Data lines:
============

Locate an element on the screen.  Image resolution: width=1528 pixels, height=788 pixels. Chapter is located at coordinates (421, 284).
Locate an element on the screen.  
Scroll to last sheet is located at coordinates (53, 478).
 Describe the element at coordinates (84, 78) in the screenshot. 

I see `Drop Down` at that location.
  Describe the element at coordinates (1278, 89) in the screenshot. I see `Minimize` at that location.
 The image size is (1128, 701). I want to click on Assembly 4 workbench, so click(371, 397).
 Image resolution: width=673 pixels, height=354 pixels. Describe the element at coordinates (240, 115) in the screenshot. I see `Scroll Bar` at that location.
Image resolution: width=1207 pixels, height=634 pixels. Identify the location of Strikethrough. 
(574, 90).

============

> **PROBLEM DETAILS**
Render the items above as a JSON list of strings, with one string per line and blank lines omitted.

> **ANSWER TO THIS TASK**
[
  "Locate an element on the screen.  Image resolution: width=1528 pixels, height=788 pixels. Chapter is located at coordinates (421, 284).",
  "Locate an element on the screen.  ",
  "Scroll to last sheet is located at coordinates (53, 478).",
  " Describe the element at coordinates (84, 78) in the screenshot. ",
  "I see `Drop Down` at that location.",
  "  Describe the element at coordinates (1278, 89) in the screenshot. I see `Minimize` at that location.",
  " The image size is (1128, 701). I want to click on Assembly 4 workbench, so click(371, 397).",
  " Image resolution: width=673 pixels, height=354 pixels. Describe the element at coordinates (240, 115) in the screenshot. I see `Scroll Bar` at that location.",
  "Image resolution: width=1207 pixels, height=634 pixels. Identify the location of Strikethrough. ",
  "(574, 90)."
]